In Gulliver’s account of his disgusting experience with the Maids of Honor, Swift launches a swipe/ an attack at the moral behavior of the ladies of the English court. It represents, also, another attack on human pride; it is an attack based upon the feelings of disgust Swift arouses in us at our own physicality. Seen closely, we are not far from beautiful; nor do we smell nice.
In the Gulliver’s conversation with the Master-Horse in Book-IV, Swift attacks the female frivolousness and laziness. Thus Gulliver tells the Houynhnm master that “this whole globe of earth must be at least three times gone round, before one of our better female Yahoos could get her breakfast on a cup to put it in.” Again the characteristic proneness of female to dressing and make-up is satirized in the same book. Gulliver inform the Horse master that the dressing of a man is the culmination of “the workmanship of a hundred tradesmen” but the number increases when a lady is at the center of the case of dressing – “and five time (i.e., five hundred tradesmen), the number to adorn my wife.”

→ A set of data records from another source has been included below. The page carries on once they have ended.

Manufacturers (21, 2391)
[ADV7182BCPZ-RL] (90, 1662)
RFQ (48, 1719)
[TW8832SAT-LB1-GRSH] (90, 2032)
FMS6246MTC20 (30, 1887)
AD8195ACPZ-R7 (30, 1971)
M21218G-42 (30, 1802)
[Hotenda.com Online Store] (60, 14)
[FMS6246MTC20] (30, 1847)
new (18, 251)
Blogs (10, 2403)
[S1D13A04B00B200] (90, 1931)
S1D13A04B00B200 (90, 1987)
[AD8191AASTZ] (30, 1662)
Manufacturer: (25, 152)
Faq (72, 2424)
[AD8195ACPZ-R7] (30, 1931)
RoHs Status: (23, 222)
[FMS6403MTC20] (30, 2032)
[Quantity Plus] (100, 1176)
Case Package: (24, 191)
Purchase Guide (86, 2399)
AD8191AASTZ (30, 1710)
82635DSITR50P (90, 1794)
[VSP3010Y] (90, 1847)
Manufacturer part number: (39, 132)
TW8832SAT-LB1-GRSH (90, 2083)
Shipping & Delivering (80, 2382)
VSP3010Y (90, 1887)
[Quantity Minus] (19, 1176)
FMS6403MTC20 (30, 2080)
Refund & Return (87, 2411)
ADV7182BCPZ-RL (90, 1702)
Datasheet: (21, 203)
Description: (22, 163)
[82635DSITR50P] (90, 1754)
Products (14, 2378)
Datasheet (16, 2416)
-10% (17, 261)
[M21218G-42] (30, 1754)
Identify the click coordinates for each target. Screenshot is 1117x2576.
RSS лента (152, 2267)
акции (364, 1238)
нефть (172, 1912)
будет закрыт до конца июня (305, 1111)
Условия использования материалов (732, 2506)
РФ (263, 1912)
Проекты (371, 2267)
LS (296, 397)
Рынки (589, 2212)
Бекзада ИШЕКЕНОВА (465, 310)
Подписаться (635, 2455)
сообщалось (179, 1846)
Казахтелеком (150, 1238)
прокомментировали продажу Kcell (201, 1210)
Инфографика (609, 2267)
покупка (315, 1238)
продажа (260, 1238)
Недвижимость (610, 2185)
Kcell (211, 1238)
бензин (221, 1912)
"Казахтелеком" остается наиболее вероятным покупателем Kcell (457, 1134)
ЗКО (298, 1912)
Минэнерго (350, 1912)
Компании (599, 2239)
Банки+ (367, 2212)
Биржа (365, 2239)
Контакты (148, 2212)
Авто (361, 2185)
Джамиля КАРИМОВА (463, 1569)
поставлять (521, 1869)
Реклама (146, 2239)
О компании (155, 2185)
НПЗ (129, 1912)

Swift is not a misogynist; he does not despise the womankind rather he is simply presenting a witty exposure of the dirty habits and lack of good sense of certain types of women of his time. He does not attack the whole female race, rather those who ate full of vanity relating their physical beauty. He shows, in effect, that our physical beauty or physicality is not such an exquisite thing as we are prone to think it to be; it id far from an attractive thing.